3.ウクライナによるロシアミサイルの撃墜率

 ウクライナによるミサイルの撃墜率は、ウクライナに米欧の防空ミサイルを配備した場合とそうでない場合とで異なっている。

 今回は、米欧のミサイルが配備されていた場合の撃墜率を参考にする。

 そのほかにも撃墜率が異なる要因がある。

 ロシアによる多数弾を同時に発射する飽和攻撃の場合と少数弾を発射する場合、またミサイルの種類によっても異なる。

 ウクライナが米欧の防空ミサイルを配備している場合でも、飽和攻撃されれば、撃ち漏らすことが比較的多いのである。

 巡航ミサイルの撃墜は各種防空ミサイルで容易にでき、2023年5月から9月までのデータでは95%の撃墜率であった。
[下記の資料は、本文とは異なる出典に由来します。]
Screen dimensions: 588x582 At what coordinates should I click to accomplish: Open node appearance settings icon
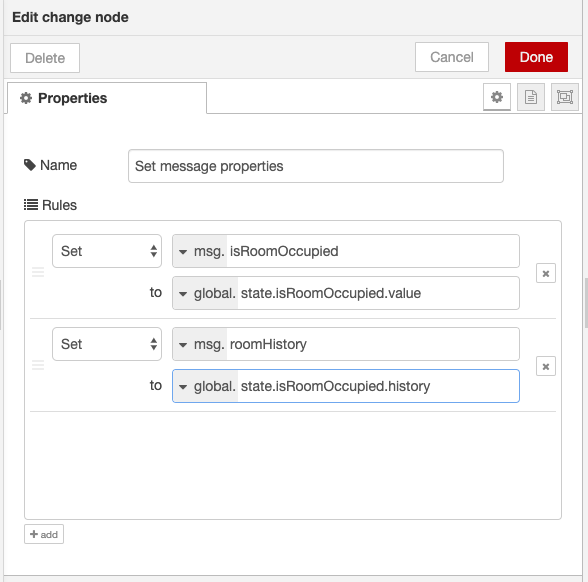point(564,97)
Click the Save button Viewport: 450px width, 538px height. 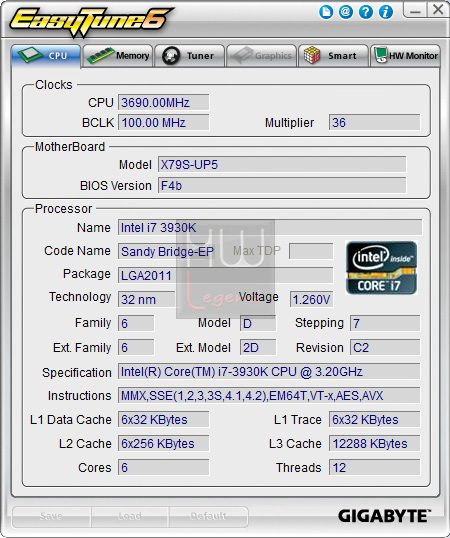click(x=51, y=516)
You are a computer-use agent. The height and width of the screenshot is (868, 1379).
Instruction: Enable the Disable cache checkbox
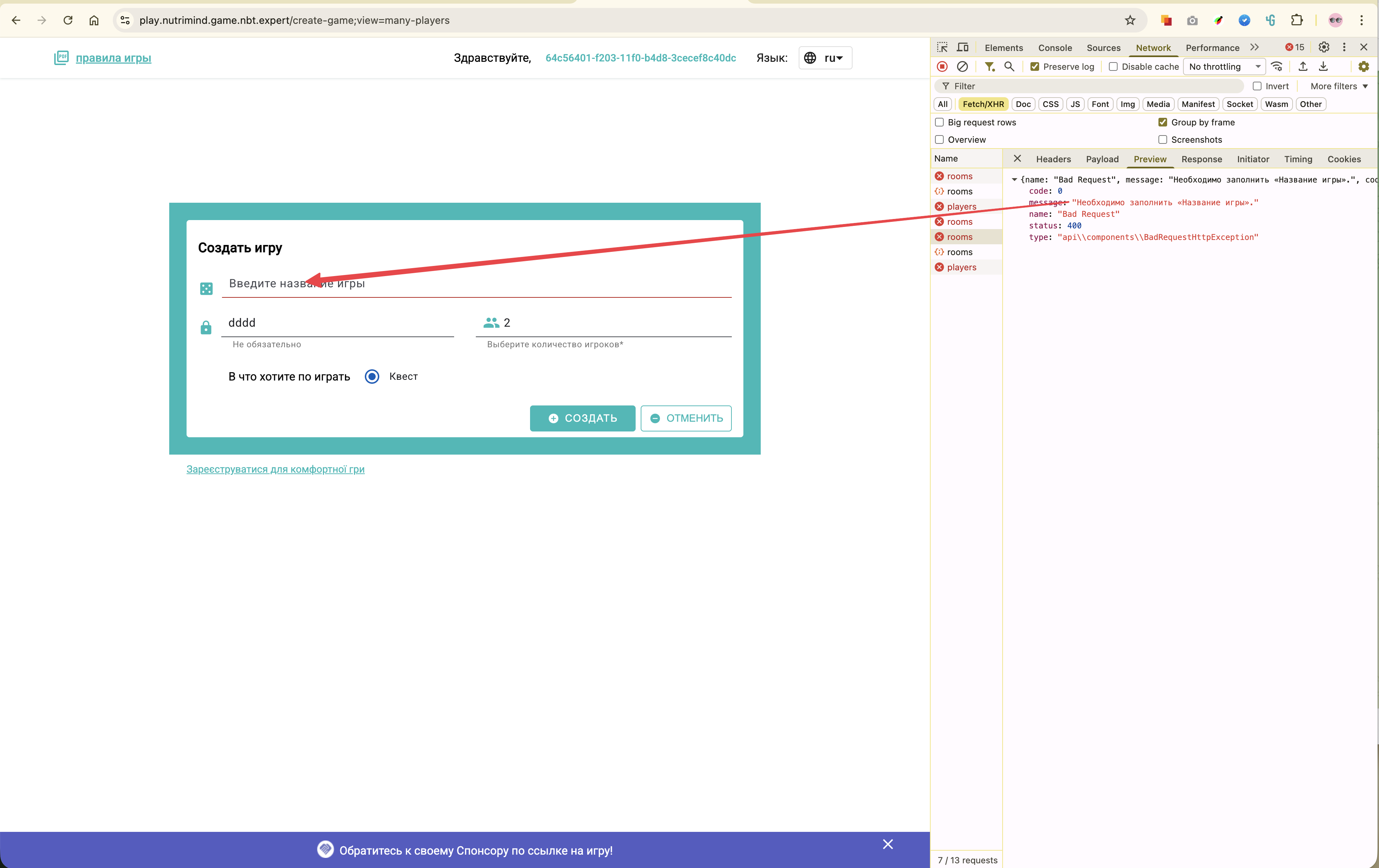(x=1113, y=67)
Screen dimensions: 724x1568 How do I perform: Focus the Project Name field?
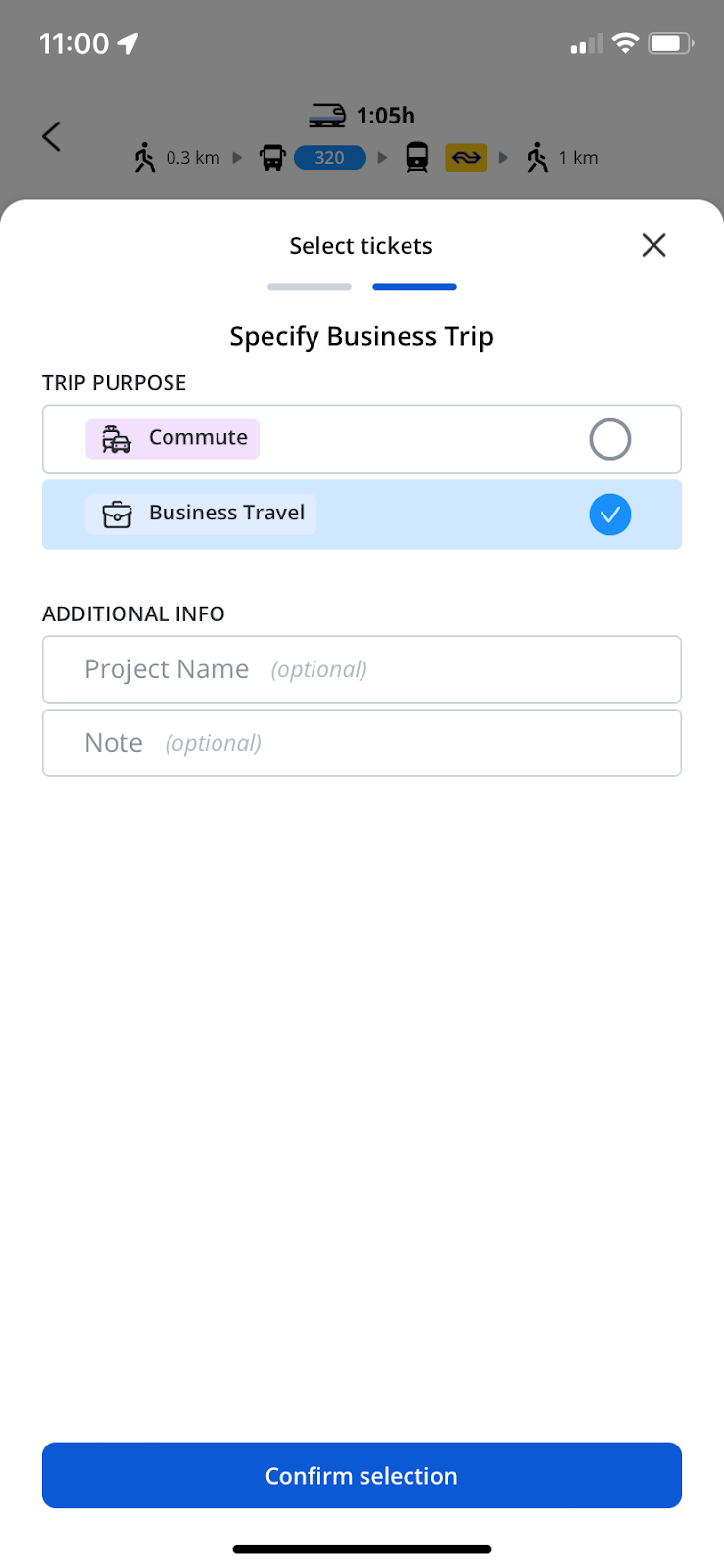pos(362,669)
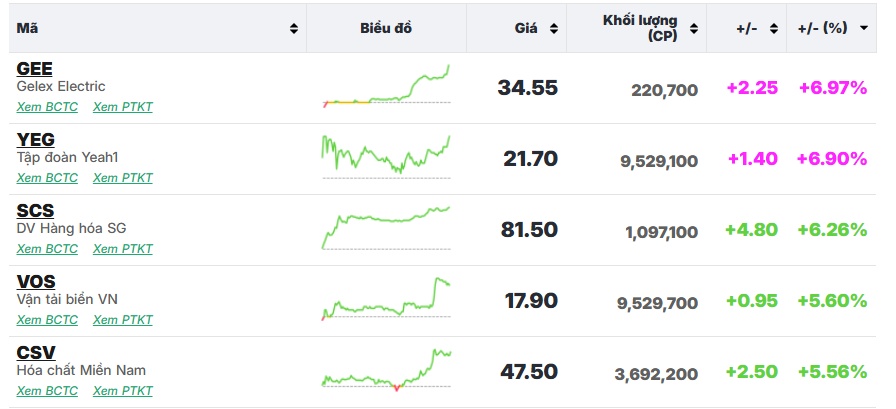Select the CSV stock ticker
This screenshot has width=896, height=409.
(36, 353)
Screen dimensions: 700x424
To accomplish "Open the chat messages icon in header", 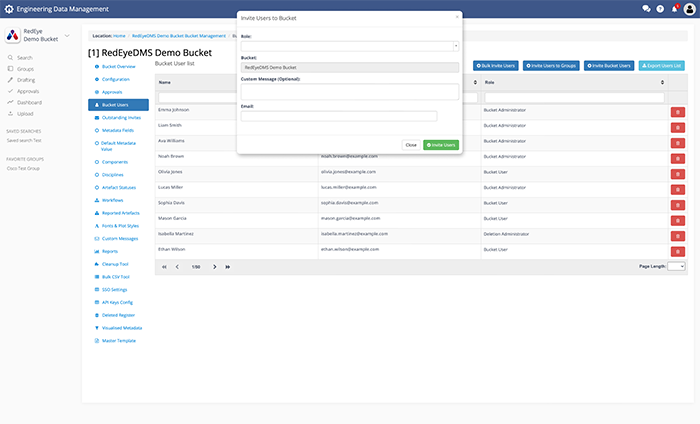I will (x=646, y=8).
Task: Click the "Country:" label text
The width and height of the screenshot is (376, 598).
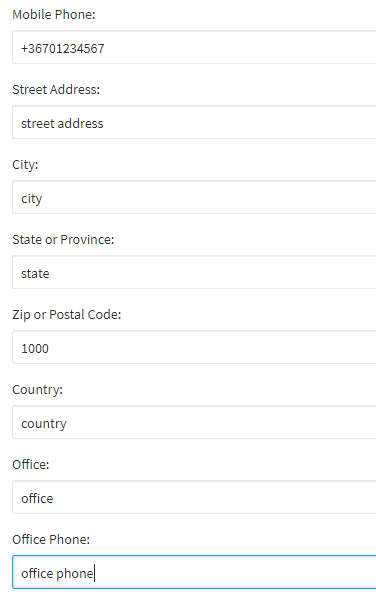Action: click(37, 390)
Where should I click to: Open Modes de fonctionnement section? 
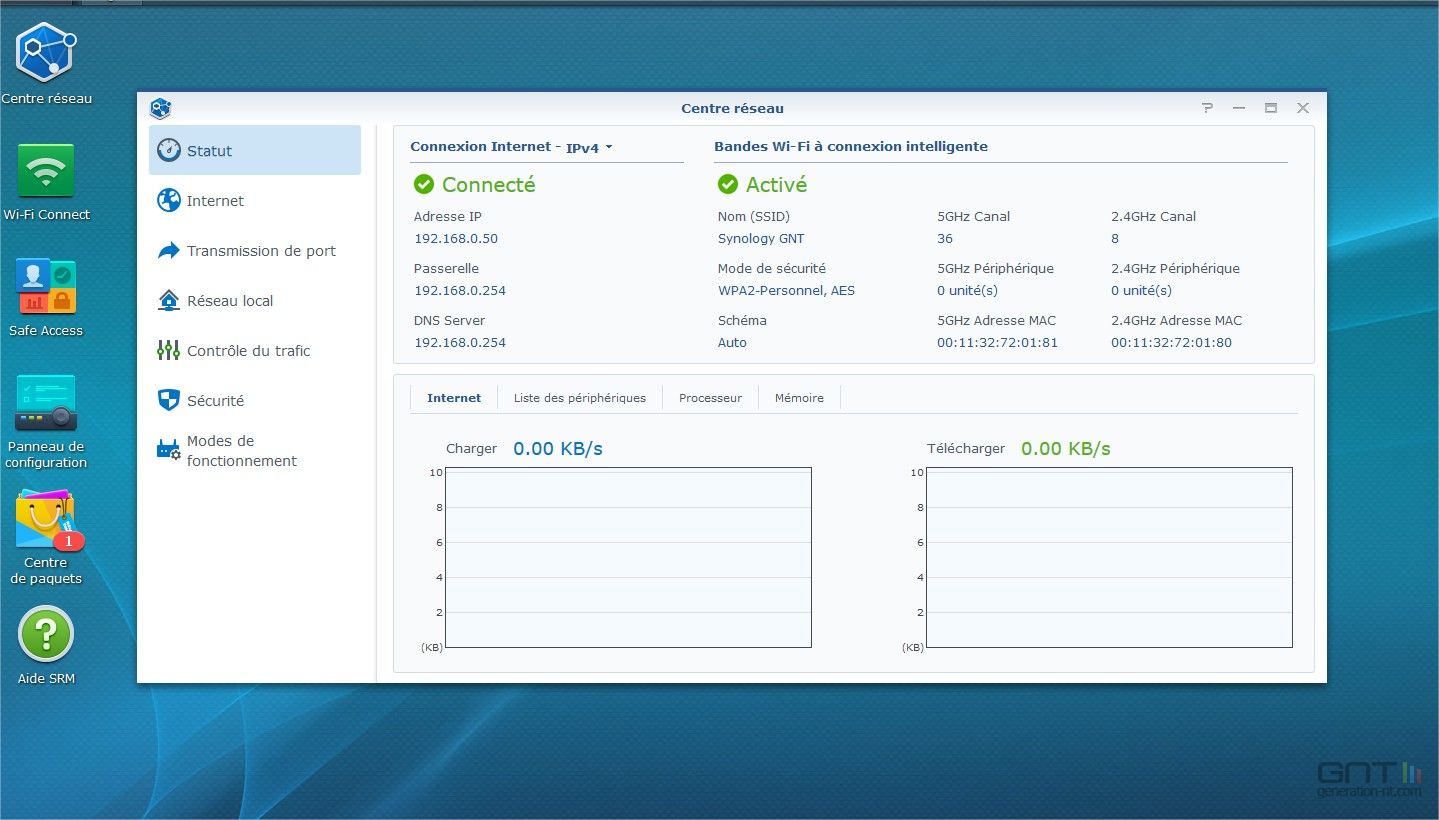241,451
 一方、弾道ミサイルの場合、高性能なパトリオットミサイルが攻撃目標の弾着地付近に配備してあれば、撃墜率は100%に近い。

 パトリオットミサイルが配備されていない地域や、このミサイルが枯渇しかかった時には、発射された全数が着弾したこともあった。

 ロシアから飽和攻撃をされて、対応が極めて難しかった例として、2023年12月29日の未明から早朝にかけて、各種ミサイルと自爆型無人機を複合させた飽和攻撃があった。

 ミサイル122発と自爆型無人機36機を併せると158機(発)だ。

 ウクライナは、そのうち114機を破壊した。その撃墜率は72%だった。この時期はウクライナの防空ミサイルが枯渇しつつあったことで、28%の撃ち漏らしがあった。